EXERCISE GOAL: Pick out every line of the data that contains the string "this", and copy each one. Case counts.

Start of EXERCISE DATA

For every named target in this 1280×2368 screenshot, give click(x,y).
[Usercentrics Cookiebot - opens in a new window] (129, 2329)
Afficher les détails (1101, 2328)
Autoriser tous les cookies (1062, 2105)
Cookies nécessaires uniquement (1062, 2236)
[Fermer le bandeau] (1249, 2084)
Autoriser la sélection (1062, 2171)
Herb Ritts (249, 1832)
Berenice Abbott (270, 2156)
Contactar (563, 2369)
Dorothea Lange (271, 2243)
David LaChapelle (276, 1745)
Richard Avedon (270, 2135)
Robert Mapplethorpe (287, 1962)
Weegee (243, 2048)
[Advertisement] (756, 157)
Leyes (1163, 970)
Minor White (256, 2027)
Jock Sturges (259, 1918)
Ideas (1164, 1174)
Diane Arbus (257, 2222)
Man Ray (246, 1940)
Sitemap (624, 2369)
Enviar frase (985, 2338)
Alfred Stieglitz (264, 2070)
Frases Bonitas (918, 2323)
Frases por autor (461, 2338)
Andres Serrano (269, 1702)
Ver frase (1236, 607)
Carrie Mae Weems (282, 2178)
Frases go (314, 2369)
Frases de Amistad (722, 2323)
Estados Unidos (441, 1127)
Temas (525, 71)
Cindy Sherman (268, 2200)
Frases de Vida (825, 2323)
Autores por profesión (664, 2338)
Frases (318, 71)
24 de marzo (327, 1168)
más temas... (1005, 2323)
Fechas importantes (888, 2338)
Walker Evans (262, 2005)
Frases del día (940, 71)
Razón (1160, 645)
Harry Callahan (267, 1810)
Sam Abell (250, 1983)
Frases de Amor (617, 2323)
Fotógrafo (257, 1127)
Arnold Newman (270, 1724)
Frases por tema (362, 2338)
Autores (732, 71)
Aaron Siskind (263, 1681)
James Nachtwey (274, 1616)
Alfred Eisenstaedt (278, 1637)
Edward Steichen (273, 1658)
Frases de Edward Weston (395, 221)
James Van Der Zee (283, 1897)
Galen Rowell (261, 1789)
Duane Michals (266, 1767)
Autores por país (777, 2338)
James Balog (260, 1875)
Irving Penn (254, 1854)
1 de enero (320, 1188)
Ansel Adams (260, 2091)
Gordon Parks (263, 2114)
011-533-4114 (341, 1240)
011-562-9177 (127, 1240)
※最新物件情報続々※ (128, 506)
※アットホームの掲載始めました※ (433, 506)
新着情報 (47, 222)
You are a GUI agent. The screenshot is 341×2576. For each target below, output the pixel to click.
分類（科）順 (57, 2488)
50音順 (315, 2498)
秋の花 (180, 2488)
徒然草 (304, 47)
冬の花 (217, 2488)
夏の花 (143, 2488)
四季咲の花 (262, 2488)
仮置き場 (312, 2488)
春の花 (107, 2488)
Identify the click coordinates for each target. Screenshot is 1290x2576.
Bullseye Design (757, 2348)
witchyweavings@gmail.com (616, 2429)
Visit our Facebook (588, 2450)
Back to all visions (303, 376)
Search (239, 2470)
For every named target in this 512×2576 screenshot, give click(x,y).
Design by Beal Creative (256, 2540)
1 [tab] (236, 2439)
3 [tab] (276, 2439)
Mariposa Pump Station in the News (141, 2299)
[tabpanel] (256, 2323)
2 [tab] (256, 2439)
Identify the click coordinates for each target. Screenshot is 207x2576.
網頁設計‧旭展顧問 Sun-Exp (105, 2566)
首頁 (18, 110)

End of EXERCISE DATA

SOLUTION:
For every named target in this 1280×2368 screenshot, give click(x,y).
For every named target in this 512×2576 screenshot, give click(x,y).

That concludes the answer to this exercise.